Dans son discours d’ouverture prononcé le 8 avril, Manal Hdaife, présidente du Comité de la SIRPA, a condamné les attaques visant la communauté éducative dans la région et a lancé un appel à la solidarité pour la paix et l’éducation : « Atteindre l’un des nôtres est nous atteindre tous et toutes. Ensemble, nous pouvons gagner. Dans l’obscurité, nous voyons poindre une lueur d’espoir : notre réunion témoigne que nous ne nous découragerons pas, que nous devons faire bloc avec les collègues qui continuent à enseigner malgré d’effroyables conditions. Nous devons lutter pour un avenir meilleur pour nos enfants, pour nos familles, et pour l’humanité. »

Manal Hdaife, présidente de la SIRPA

Khalaf Zanati, président de l’Egyptian Teachers’ Syndicate (le Syndicat des enseignant∙e∙s d’Égypte), a ajouté qu’en collaboration avec le ministère de l’Éducation, son organisation entendait élaborer des ressources pour l’éducation à la paix. Il a déclaré que l’Égypte accueillait des réfugié∙e∙s de pays frontaliers au sein de ses écoles et universités. « Nous devons considérer que les établissements d’enseignement sont des lieux sûrs où prime la sécurité. Nous devons accroître les financements à l’éducation pour la reconstruction », a-t-il ajouté.

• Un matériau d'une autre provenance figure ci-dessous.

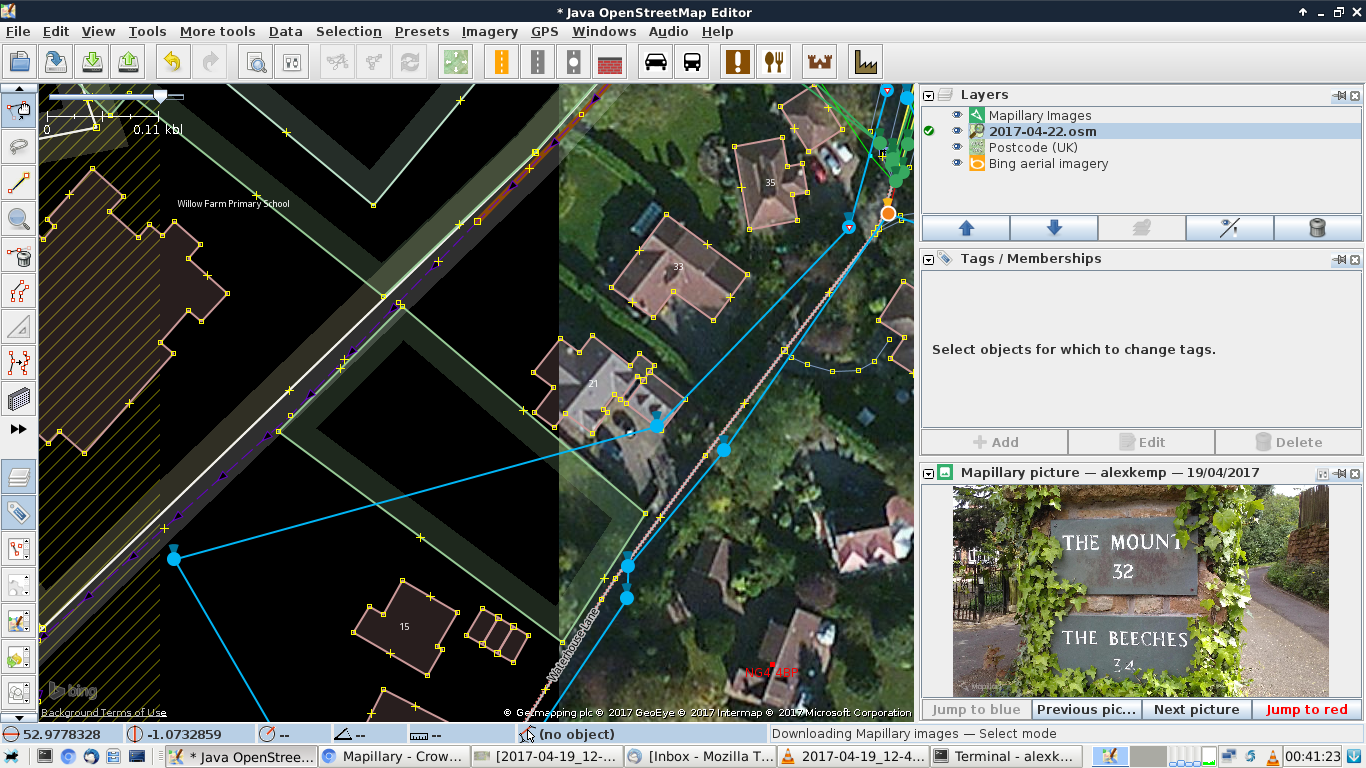Click the Download map data icon

(92, 62)
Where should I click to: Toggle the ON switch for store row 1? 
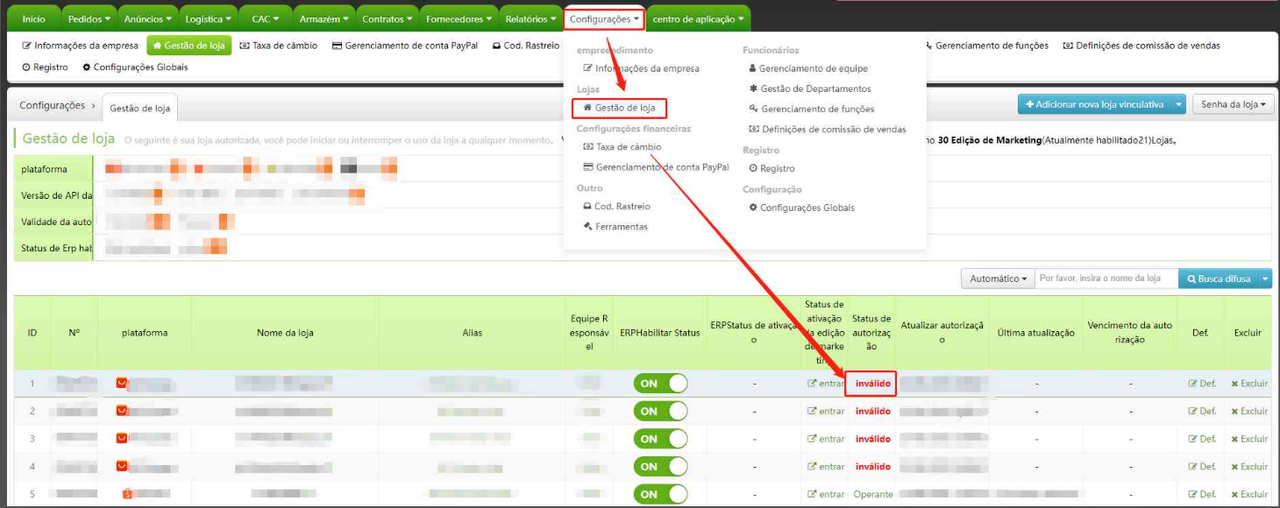click(660, 383)
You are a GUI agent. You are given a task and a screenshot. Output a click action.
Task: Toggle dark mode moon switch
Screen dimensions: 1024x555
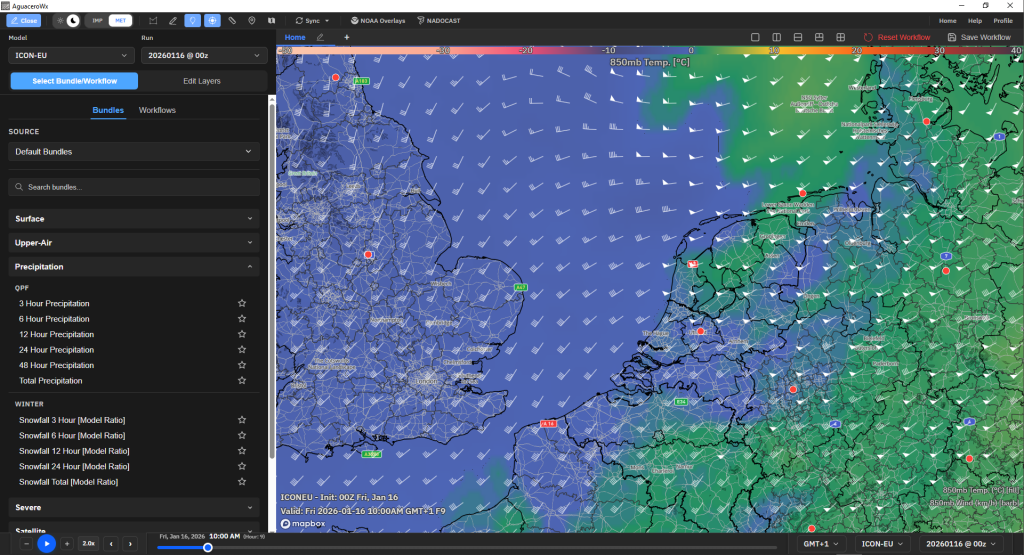tap(73, 21)
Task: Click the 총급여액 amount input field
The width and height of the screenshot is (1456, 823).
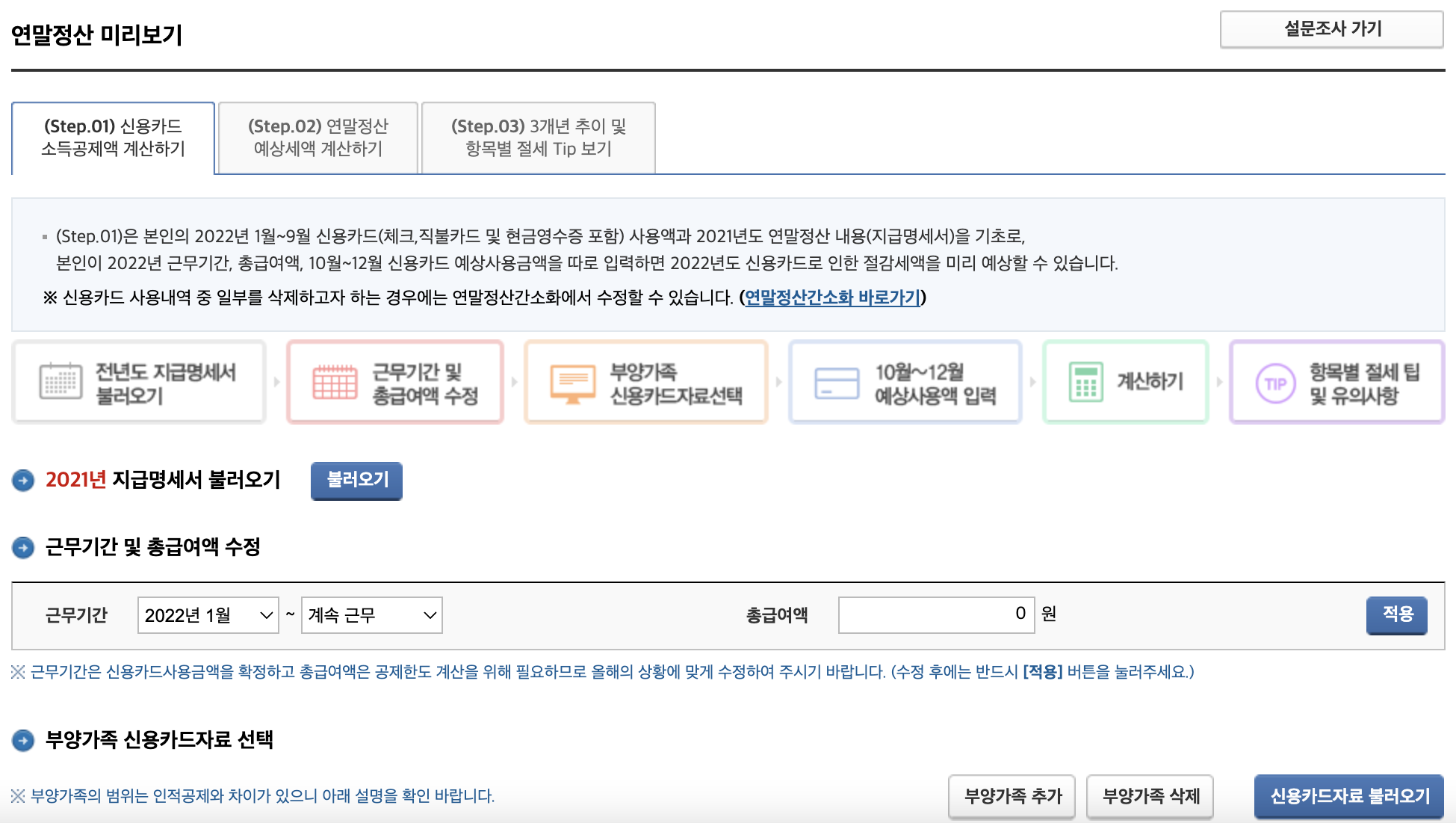Action: pyautogui.click(x=935, y=614)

Mohamed Abdel Latif, ministre égyptien de l’Éducation, a également souhaité la bienvenue aux participant·e·s réuni·e·s au Caire, notant que la conférence concordait avec la nécessité de discuter de l’éducation en temps de crise et de dépasser les obstacles que présentent les questions humaines et de développement. « Trop souvent, les enfants sont privés du simple droit à l’éducation. Nous devons rassembler les fonds nécessaires. Nous devons établir la paix et la démocratie. Et justement, les enfants tracent la voie vers l’édification d’une paix durable. »

Il a aussi précisé que « des millions d’enfants voient leur éducation pâtir, traversent les frontières et sont encadrés par trop peu d’enseignants et enseignantes. Beaucoup d’entre eux endurent des effets post-traumatiques, car ce dont ils ont été les témoins nuit à leur concentration. »

Il a ajouté que depuis toujours, l’Égypte était un pôle d’accueil régional recevant à bras ouverts les enfants pour leur procurer une éducation à tous les niveaux d’enseignement, en leur apportant la même attention qu’aux élèves égyptien·ne·s. « Il s’agit là d’un investissement dans la paix et dans la construction d’un avenir meilleur, sans considération de frontières. »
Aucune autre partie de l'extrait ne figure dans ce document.